■ Source text ■
━━━━━━━━

# Gender changer



## 涼宮

Good afternoon everyone 

Perhaps a silly question but I prefer to be sure, Is there any way to change the gender of a noun to make it agree with the person in Polish?

What I mean is, for instance in English if you want to specify the sex you use ''female or masculine'' like My female teacher/female dog, etc , just when you want to be specific. For instance the word uczeń is masculine, but if I wanted to say a _female_ pupil, is there any suffix, preffix or something that could allow me to change the gender? Or is it like English by attaching the word female/masculine to the noun?

Thank you in Advance


----------



## BezierCurve

Hello. I understand we're talking mostly about professions, functions people have etc.

There are a few productive suffixes you can apply to the male version of a noun to get a female version out of it. Sometimes you'd also have to change the stem a bit, as you can see below.

A few rules for the most popular ones:

-r > -rka, (aktor > aktorka)
-rz > -rka, (kucharz > kucharka)
-ca > -czyni (wychowawca > wychowawczyni)
-ik > -iczka (kierownik > kierowniczka)

I guess there are a few more.

However, there is an ongoing debate whether to do it with names of some functions and professions or not (like psycholog, prezes. -g > -żka, -s > -ska). I'm affraid there's no easy way around except for learning them by heart. 

Anyway, you should be understood with no problems if you apply the rules above.


----------



## 涼宮

Thank you very much! But then, How would be the female version of uczeń? I did not see anything related to e or ń that allows me to change the gender.

Thanks again


----------



## BezierCurve

That's uczennica. That -eń ending won't occur too often though. 

Also, for those nouns I mentioned before (psycholog, prezes, dyrektor) when you decide to keep the same form for females you treat it in sentences as a female noun (i.e. applying gender to adjectives, numerals, verbs etc.), so:

Zdenerwowany dyrektor wyszedł z budynku.

but:

Zdenerwowana dyrektor wyszła z budynku.

EDIT: Also, there might be a few exceptions to that rules. Like "mistrz" > "mistrzyni", "czarownik" > "czarownica". But there won't be many of them.

AND: You don't change the gender in degrees, like "magister", "doktor", "profesor" etc., although you'll probably find loads of these in colloquial speech (among students, for example).

AND: You don't declinate female nouns that take the masculine form (like dyrektor), so:

Powiedziałem o tym [panu] dyrektorowi. (male) 

but:

Powiedziałem o tym [pani] dyrektor. (female)


----------



## 涼宮

Dziękuję bardzo


----------



## Ben Jamin

BezierCurve said:


> Also, for those nouns I mentioned before (psycholog, prezes, dyrektor) when you decide to keep the same form for females you treat it in sentences as a female noun (i.e. applying gender to adjectives, numerals, verbs etc.), so:
> 
> Zdenerwowany dyrektor wyszedł z budynku.

━━━━━━━━

■ Given material ■
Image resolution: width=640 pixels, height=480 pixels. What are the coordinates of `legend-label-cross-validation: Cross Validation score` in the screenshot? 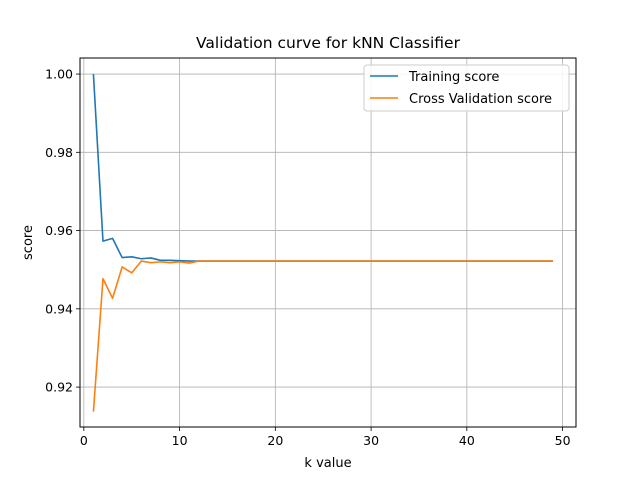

━━━━━━━━

■ Exercise ■
Can you continue the forum thread about forming feminine versions of Polish nouns, starting right after its last line?

■ Task result ■
> 
> but:
> 
> Zdenerwowana dyrektor wyszła z budynku.


 
Where did you find these rules?
An adjective has naturally the same gender as the noun denoting the person and not as the person.

If you look at the masculine nouns:
You say: "Ten człowiek jest nieszczęsną ofiarą wypadku"
You do not say "Ten człowiek jest nieszczęsnym ofiarą wypadku"
Not either: "Ten człowiek jest nieszczęsnym ofiara wypadku".

Why should one say "polska polityk" about a woman, but not "NN (mężczyzna) jest ważnym przeszkodą w tej sprawie"?


----------



## BezierCurve

I'm not sure what you're asking about.



> An adjective has naturally the same gender as the noun denoting the person and not as the person.


 
The problem is, when you're talking for example about a female "dyrektor" you have to break this rule. Also, the examples you gave are inadequate to what I wrote.

EDIT: Of course you may try explaining using "rodzaj przemieszany" and "rzeczowniki dwurodzajowe". But will that really help?


----------



## jazyk

> An adjective has naturally the same gender as the noun denoting the person and not as the person.


That's what I always thought as well, but this isn't true for Polish, at least according to the Polish news I've been reading. Look at this thread, where we talked about it.


----------



## POLSKAdoBOJU

Na przykładzie języka francuskiego proponuję: *la* doktor,* la* policjant,* la* dyrektor,* la* ginekolog.*  *

Oczywiście wyraz 'la' będzie odmienny przez przypadki, podobnie do przyimka wskazującego 'ta,' 
np. _Widziałem *lę* policjant na drodze_ albo potocznie _*lą* policjant_
_Rozmawiałem z kolegą o *lej *doktor_, itp...


----------



## Ben Jamin

jazyk said:


> That's what I always thought as well, but this isn't true for Polish, at least according to the Polish news I've been reading. Look at this thread, where we talked about it.


 Polish news are often written in terrible Polish. Please, do not learn Polish form news, specially online news.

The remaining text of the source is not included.